Il tasso di fertilità è fermo a 1,20 figli per donna, ben lontano da quel 2,1 che garantirebbe il ricambio generazionale. E mentre il Nord Europa investe da anni in politiche familiari come pilastro di crescita e coesione, l’Italia destina appena l’1,8% del PIL alla protezione sociale per la natalità e la cura dei figli, contro una media europea del 2,3%. I
n questo scenario, Marco Massarenti, consigliere nazionale di Unimpresa, lancia una proposta che merita attenzione: “Il welfare aziendale non è un costo, ma un investimento che aiuta le famiglie, trattiene i dipendenti e rende le imprese più competitive”. L’idea è quella di un welfare familiare a doppio binario, dove Stato e imprese collaborano. Da un lato, un supporto pubblico universale per i redditi più bassi, con copertura delle spese sanitarie e scolastiche; dall’altro, un sistema di welfare aziendale su misura, incentivato fiscalmente, che permetta anche alle piccole e medie imprese di offrire servizi come asili nido, rimborsi per tasse scolastiche o convenzioni sanitarie.
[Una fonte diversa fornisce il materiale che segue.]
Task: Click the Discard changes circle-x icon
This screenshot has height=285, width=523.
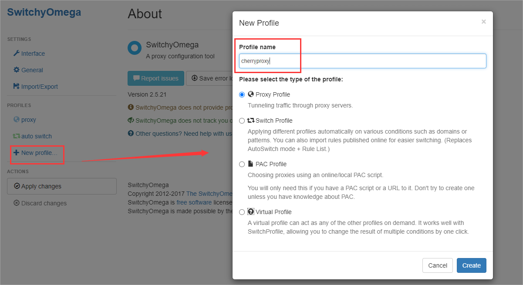Action: click(17, 203)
Perché oggi solo il 21,8% delle microimprese italiane dispone di strumenti previdenziali, contro il 76,5% delle grandi aziende. “La natalità è una delle grandi questioni nazionali del nostro tempo. Non possiamo pensare di affrontarla soltanto con bonus temporanei o misure spot. Occorre un impegno condiviso”, insiste Massarenti, sottolineando come il sistema produttivo italiano sia fatto soprattutto di PMI, il vero motore dell’economia. Eppure, queste aziende faticano a competere in termini di servizi con i grandi gruppi industriali, alimentando una spirale negativa: meno figli, meno forza lavoro, meno crescita.
Crescere un figlio in Italia costa tra i 150.000 e i 200.000 euro fino ai 18 anni, con sanità e istruzione a pesare come macigni. Il rischio di povertà infantile è in aumento e colpisce quasi un bambino su quattro. Gli asili nido? Copertura ferma al 27,2% a livello nazionale, con punte drammatiche nel Mezzogiorno, dove si scende al 12,8%. Le madri, spesso, sono costrette a rinunciare al lavoro. “Investire sul benessere dei genitori lavoratori significa rafforzare non solo la tenuta sociale, ma anche la produttività e la competitività delle imprese. È una sfida che riguarda tutti e che richiede risposte strutturali, non emergenziali”, conclude Massarenti. E ha ragione: se non si cambia rotta, la crisi demografica rischia di diventare una crisi sistemica, capace di condizionare profondamente il futuro economico e politico dell’Italia. Serve un nuovo patto tra Stato e imprese, serve un welfare che non lasci indietro nessuno, serve un Paese che torni a credere nel futuro.